** Opening Recorded information block **

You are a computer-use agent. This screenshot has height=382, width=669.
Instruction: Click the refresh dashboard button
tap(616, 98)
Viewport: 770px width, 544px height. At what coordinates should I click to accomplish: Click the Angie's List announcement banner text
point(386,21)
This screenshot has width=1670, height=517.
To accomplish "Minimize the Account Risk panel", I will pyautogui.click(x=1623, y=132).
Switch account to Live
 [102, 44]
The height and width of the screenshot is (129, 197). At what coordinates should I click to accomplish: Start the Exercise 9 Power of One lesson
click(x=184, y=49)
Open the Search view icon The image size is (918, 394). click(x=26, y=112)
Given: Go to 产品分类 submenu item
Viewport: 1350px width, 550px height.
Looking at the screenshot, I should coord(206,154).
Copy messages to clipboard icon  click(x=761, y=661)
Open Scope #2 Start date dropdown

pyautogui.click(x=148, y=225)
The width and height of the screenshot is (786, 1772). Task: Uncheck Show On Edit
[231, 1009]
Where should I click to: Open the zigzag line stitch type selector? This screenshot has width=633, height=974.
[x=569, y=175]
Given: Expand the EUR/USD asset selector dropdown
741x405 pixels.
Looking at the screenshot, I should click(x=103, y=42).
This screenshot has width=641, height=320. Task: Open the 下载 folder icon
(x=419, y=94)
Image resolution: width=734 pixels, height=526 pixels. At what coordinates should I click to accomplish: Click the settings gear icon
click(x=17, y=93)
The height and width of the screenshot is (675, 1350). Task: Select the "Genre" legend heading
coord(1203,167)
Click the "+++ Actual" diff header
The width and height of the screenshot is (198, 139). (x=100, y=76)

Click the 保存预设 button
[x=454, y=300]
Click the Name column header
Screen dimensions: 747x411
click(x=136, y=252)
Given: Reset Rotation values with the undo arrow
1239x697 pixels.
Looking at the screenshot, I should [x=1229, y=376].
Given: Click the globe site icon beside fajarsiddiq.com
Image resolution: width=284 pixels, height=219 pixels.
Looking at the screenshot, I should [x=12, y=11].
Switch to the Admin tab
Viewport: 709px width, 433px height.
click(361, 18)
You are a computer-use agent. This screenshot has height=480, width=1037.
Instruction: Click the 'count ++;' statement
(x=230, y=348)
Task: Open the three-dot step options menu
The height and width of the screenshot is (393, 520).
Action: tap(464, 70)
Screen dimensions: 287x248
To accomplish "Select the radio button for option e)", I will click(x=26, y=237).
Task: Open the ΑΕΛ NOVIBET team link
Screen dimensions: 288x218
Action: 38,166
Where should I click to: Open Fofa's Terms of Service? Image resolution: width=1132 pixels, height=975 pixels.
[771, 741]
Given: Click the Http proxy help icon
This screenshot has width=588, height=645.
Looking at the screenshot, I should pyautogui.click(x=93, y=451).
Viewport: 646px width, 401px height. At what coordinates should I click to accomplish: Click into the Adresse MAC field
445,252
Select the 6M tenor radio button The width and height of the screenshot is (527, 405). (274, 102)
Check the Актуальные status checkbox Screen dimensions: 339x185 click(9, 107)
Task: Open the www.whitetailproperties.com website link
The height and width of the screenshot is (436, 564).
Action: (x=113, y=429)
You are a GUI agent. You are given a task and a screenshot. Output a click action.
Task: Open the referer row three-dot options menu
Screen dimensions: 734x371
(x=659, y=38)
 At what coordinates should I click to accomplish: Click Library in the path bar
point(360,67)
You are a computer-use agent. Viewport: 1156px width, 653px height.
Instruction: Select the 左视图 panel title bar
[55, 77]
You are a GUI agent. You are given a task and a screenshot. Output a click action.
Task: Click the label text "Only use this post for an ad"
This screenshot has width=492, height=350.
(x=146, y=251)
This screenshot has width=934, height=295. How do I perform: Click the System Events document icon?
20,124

** Closing Recorded information block **

### Description of the task
Keep only those lines of the records that hold "agent", and return them.

### Finished exercise
You are a computer-use agent. This screenshot has height=382, width=669.
You are a computer-use agent. This screenshot has height=480, width=1037.
You are a GUI agent. You are given a task and a screenshot. Output a click action.
You are a computer-use agent. Viewport: 1156px width, 653px height.
You are a GUI agent. You are given a task and a screenshot. Output a click action.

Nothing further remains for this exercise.